Communities in Alignment Baguio and San Antonio, Texas (CABSAT) was established to be the official nonprofit organization to help foster and promote the San Antonio-Baguio sister city partnership. There are seven committees composed of San Antonio and Baguio City leaders that focus on mutual promotion of economic cooperation, bilateral trade and cultural, scientific and educational exchanges, and other sectors of interest. To this end, Kaiumova shared that a military exchange on emergency management protocol, through the PMA, had been conducted by the two cities. The exchange with the PMA involved curriculum sharing, discussions on the role of Filipino Americans in the US Army, and Filipino activism in the US.

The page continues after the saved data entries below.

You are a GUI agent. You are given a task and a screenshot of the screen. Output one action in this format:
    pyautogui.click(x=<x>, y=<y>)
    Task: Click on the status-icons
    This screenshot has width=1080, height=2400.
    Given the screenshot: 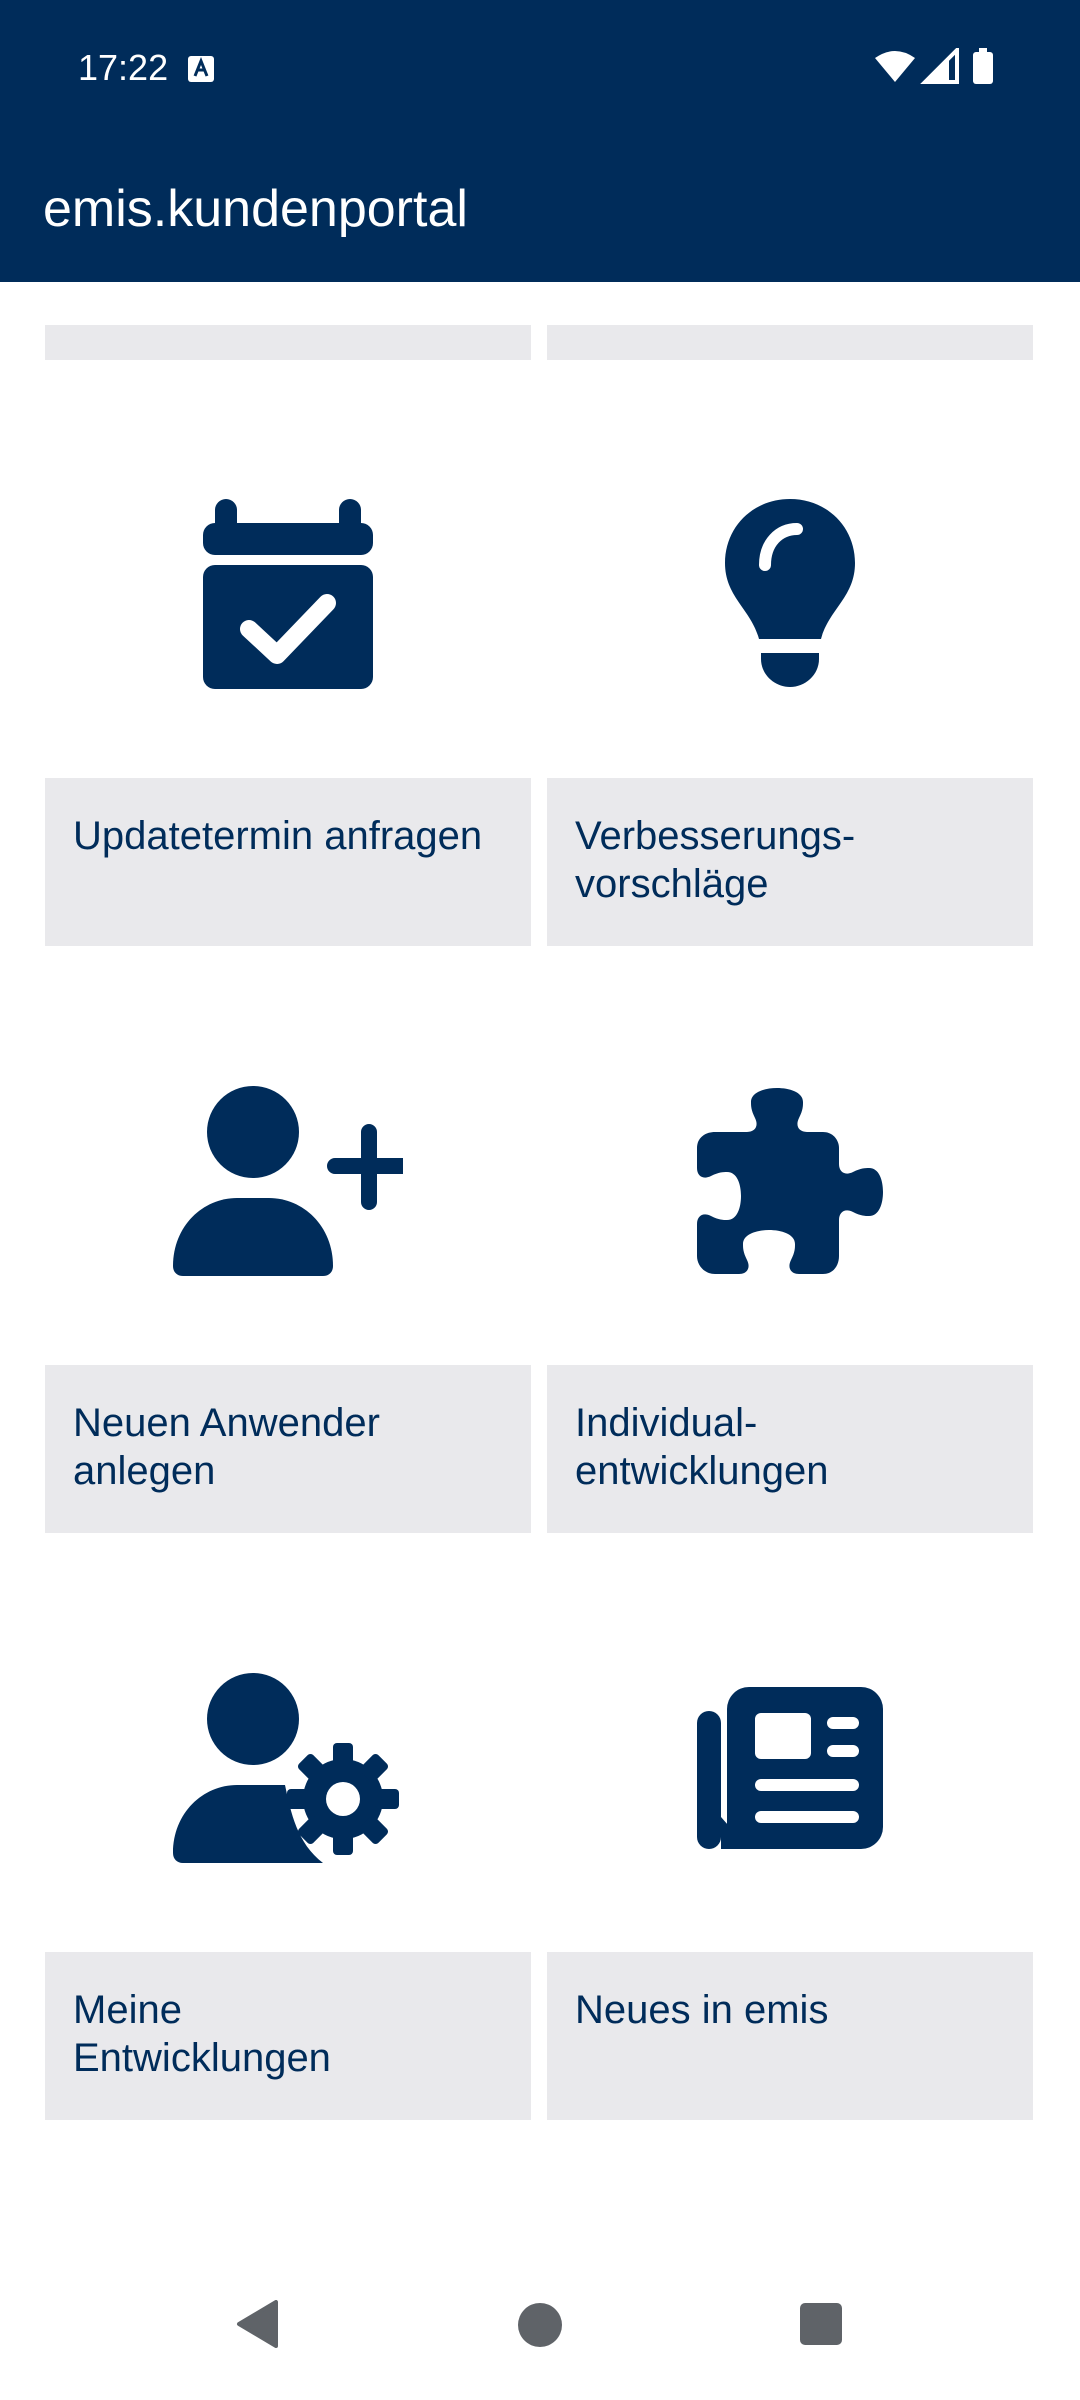 What is the action you would take?
    pyautogui.click(x=934, y=66)
    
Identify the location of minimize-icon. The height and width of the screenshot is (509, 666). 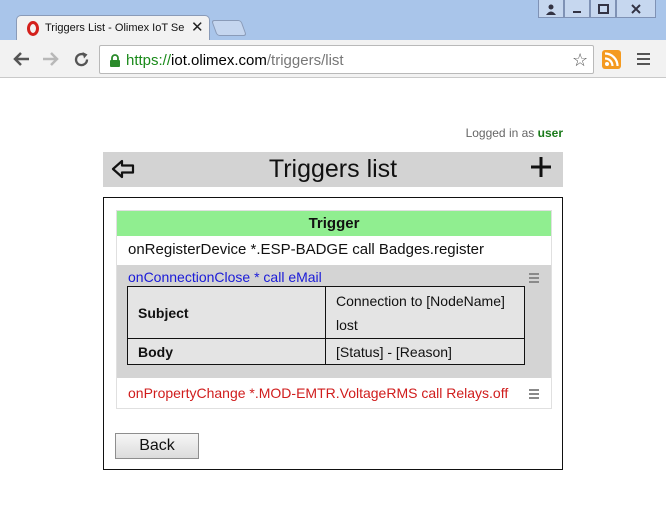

The San Antonio-Baguio sister city partnership has hit the ground running in 2024. The first medical mission of CABSAT to Baguio City to treat residents and indigenous people outside of the city was conducted in February 2024. CABSAT also donated toothbrushes to the Baguio Central School during a National Dental Health Month event for students in the same month.
In a Creative Cities Exchange in March 2024, a Baguio City delegation took part in San Antonio’s Annual Paella Challenge. Kaiumova mentioned that a sister city garden is part of the Baguio City urban plan in 2025 which would include a recreation area similar to the local landmarks of San Antonio like the River Walk. Future academic collaborations on health are also being discussed by Saint Louis University and the University of Texas at San Antonio based on a memorandum of agreement signed in October 2022.
The San Antonio-Baguio sister city partnership has achieved positive results in the short-term because of their shared profiles, sectors of mutual interest, and a strong level of commitment from their leaders. In a few months, San Antonio and Baguio City will celebrate their partnership’s first anniversary. It is interesting to see how the San Antonio-Baguio City sister partnership will grow from here, given its high potential to yield long-term benefits to both cities socially, economically, and culturally.
The author would like to thank Ms. Tanzila Kaiumova of the San Antonio Global Engagement Office and Ms. Melinda Rodriguez of Communities Aligning Baguio and San Antonio, Texas for corresponding with him via email and for being valuable resources for this article.
John Angelo Gerard "Jag” D.O. Calbario is a participant in the Young Professionals Program at the East-West Center in Washington, DC. He is a graduate student at the American University School of International Service, enrolled in the Master of Arts in International Affairs program with a concentration in global governance.